Tumblin' Dice by John McFetridge

Published by ECW Press on January 25, 2012

The High, a Canadian band that has been around since the 1970s, is back on tour, playing Indian casinos and similar venues with the likes of Grand Funk Railroad and the Doobie Brothers. Ritchie Stone (lead guitar) is getting it on with Emma (business manager) while Cliff Moore (singer) has sex with as many soccer mom groupies as he can find. Dale (drummer) brings his wife of thirty years with him on the tour bus. So far this sounds like a typical road band story, but here's the twist: Barry Nemeth (bass) picks up extra cash by stealing equipment and instruments from other bands and selling them to the loan sharks who haunt the casinos. Soon Cliff and Barry begin to rob the sharks at gunpoint, a fun hobby until an unfortunate incident prompts Cliff to swear he will never do it again. But then the opportunity arises for a final score, one that is motivated by as much by revenge as much as the chance to walk away with serious money.

Other characters making significant contributions to the plot include the band's shady ex-manager, a horny drug cop who wants to be a homicide cop, various other members of the Canadian and American law enforcement communities, an ex-stripper who is the de facto business manager of the Saints of Hell motorcycle gang, and of course a hooker -- because what would a casino novel be without a hooker? One plot thread concerns the motorcycle gang's plan to move in on the Mafia-type gangsters who control a casino; another follows the investigation of a Pakistani girl's killing by a family member.

Rock fans will appreciate all the nostalgic references to bands and musicians, including a funny riff on various recording artists who died violently, the subject of Cliff's musing while he's locked in a trunk after a robbery gone wrong. The High supposedly played or partied with everybody back in the day, from Chuck Berry to Keith Richards. All the name dropping is fun, particularly if you're old enough to remember the older bands (or a younger fan of classic rock).

Tumblin' Dice rips along at the frantic pace of a high energy rock song. There's a certain stream of consciousness quality to John McFetridge's prose, marked by sentence fragments, run-on sentences, and haphazard use of quotation marks. It's the kind of style that often irritates me, but I got used to it quickly and actually started to enjoy it. Dialog tends to channel writers like Elmore Leonard, a style that is rarely mimicked successfully, but McFetridge handles it well.

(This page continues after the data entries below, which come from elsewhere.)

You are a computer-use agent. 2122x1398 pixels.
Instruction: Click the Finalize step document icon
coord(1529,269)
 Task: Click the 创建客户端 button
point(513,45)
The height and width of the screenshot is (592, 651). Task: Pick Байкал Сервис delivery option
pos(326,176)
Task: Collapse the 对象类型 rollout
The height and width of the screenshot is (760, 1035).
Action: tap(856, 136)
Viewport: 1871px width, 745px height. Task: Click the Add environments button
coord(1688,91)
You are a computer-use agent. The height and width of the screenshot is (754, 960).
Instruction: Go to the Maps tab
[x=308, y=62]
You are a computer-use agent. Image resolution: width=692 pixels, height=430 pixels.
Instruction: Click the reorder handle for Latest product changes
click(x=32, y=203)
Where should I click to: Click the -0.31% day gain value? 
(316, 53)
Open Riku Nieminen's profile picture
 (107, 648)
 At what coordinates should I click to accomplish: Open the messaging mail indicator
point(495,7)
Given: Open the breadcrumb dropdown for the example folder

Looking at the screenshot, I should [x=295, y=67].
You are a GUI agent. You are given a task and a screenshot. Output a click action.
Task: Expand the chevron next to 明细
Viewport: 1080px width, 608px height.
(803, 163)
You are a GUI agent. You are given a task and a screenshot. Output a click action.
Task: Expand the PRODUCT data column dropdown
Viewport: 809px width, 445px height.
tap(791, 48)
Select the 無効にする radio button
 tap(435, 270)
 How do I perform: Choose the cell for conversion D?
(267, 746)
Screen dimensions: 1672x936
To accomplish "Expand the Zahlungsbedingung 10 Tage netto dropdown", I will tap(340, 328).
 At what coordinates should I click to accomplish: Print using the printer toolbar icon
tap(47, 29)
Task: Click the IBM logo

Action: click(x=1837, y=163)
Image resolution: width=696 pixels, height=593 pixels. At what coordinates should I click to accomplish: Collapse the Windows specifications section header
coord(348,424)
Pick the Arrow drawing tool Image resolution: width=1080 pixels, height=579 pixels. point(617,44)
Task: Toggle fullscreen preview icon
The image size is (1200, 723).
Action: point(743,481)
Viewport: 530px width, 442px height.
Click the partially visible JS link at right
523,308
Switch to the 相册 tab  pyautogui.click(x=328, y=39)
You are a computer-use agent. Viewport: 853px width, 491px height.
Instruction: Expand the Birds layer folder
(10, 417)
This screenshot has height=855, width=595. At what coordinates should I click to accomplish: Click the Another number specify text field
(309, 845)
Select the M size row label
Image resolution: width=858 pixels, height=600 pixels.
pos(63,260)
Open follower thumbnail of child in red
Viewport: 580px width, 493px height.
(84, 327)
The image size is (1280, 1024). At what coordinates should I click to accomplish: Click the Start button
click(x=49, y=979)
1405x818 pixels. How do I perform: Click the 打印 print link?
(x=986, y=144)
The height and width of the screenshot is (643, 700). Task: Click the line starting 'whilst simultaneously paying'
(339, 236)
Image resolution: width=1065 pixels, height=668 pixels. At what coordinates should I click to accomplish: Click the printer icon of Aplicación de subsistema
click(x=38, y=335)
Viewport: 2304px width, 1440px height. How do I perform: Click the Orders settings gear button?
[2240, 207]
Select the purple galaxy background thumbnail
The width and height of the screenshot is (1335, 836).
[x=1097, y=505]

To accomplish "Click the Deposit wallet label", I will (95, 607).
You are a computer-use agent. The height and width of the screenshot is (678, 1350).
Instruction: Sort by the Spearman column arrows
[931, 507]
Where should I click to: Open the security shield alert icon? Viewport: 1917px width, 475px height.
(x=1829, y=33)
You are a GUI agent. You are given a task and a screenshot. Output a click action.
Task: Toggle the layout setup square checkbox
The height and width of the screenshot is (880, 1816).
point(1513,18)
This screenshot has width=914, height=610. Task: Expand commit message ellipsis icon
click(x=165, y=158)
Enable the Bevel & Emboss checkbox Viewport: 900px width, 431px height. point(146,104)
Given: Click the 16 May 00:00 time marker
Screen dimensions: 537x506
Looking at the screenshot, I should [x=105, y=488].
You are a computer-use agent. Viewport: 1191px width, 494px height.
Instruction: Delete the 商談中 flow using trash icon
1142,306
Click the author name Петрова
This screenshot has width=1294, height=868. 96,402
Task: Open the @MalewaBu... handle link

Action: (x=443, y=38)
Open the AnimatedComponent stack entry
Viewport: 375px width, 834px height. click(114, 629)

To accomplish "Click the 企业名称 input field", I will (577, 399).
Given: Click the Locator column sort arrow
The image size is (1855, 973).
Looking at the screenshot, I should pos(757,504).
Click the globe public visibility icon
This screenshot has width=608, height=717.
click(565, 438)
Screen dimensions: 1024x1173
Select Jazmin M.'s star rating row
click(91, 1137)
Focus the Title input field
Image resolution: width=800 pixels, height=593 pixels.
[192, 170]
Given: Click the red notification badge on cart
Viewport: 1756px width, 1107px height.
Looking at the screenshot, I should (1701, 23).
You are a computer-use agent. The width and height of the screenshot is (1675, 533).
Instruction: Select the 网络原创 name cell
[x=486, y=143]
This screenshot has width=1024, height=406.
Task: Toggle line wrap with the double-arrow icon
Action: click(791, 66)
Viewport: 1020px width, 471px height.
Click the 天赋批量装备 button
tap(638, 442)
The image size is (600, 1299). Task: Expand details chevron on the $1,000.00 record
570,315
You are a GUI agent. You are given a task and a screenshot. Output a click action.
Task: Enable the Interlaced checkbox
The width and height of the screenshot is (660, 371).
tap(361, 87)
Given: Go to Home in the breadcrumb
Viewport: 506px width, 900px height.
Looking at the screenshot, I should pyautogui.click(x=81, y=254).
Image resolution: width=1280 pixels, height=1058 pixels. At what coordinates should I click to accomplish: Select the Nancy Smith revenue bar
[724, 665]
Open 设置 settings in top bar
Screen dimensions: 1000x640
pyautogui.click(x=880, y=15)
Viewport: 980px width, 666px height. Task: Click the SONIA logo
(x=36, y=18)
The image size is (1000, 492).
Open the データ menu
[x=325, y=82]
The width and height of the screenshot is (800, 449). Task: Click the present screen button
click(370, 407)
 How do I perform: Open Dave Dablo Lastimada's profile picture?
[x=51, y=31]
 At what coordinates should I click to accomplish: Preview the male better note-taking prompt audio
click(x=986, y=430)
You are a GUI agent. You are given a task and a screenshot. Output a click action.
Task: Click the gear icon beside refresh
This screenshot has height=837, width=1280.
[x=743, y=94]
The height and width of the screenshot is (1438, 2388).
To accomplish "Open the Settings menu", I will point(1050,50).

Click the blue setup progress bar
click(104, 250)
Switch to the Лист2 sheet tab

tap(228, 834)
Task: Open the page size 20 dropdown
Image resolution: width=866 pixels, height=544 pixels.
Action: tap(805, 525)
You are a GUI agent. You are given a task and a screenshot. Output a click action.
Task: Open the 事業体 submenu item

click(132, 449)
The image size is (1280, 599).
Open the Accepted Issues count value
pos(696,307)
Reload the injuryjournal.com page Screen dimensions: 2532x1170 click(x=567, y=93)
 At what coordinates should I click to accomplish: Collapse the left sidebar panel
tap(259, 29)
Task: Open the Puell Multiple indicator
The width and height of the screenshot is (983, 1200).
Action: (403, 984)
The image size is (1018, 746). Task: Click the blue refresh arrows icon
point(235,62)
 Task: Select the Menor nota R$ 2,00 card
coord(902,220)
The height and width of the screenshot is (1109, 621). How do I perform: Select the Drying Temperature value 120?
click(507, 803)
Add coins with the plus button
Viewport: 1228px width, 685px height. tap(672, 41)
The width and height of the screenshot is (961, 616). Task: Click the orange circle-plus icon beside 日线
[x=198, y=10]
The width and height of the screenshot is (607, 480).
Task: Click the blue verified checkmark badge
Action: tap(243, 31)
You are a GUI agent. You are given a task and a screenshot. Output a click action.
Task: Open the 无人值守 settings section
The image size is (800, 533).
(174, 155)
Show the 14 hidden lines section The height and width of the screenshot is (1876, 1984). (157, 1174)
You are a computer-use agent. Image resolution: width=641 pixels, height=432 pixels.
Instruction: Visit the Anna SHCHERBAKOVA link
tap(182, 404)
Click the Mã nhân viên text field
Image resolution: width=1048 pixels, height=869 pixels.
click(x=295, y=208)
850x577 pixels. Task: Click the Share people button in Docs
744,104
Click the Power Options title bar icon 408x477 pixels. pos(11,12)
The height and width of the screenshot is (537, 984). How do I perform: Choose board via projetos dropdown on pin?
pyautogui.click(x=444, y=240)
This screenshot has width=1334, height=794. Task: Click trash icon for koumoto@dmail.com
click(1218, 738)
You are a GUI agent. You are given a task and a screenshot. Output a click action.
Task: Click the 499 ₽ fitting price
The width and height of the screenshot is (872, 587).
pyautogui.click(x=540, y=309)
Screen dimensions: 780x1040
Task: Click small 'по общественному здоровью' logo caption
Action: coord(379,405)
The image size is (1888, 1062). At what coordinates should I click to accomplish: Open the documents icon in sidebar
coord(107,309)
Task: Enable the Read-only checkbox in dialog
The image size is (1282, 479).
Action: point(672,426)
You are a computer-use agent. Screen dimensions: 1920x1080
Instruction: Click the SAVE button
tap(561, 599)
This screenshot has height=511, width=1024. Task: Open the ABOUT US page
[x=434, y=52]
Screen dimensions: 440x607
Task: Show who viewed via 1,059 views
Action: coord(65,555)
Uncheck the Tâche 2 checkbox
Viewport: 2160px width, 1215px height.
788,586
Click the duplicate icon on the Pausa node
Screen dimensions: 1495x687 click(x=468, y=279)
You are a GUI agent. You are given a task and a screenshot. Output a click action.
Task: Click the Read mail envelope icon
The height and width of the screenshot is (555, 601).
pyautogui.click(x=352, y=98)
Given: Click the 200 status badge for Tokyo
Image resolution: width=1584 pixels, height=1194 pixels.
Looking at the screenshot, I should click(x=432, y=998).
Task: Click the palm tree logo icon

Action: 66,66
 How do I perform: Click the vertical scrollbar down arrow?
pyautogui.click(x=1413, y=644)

The plot is a bit convoluted. It occasionally meanders. I'm not quite sure why the plot thread involving the Pakistani is part of the novel; it contributes little of value. Major characters (particularly cops) drop out of sight before the story concludes. Yet what I admired about Tumblin' Dice wasn't so much the crime story (although I like its surprising and amusing resolution) as the band story, the fact that four guys finally get it together in late middle age and figure out at the end of their musical careers how to be the kind of band they always wanted to be, how to make music that has the audience screaming and dancing in the aisles, how to have fun performing together. That theme, combined with solid characters, makes Tumblin' Dice an enjoyable reading experience.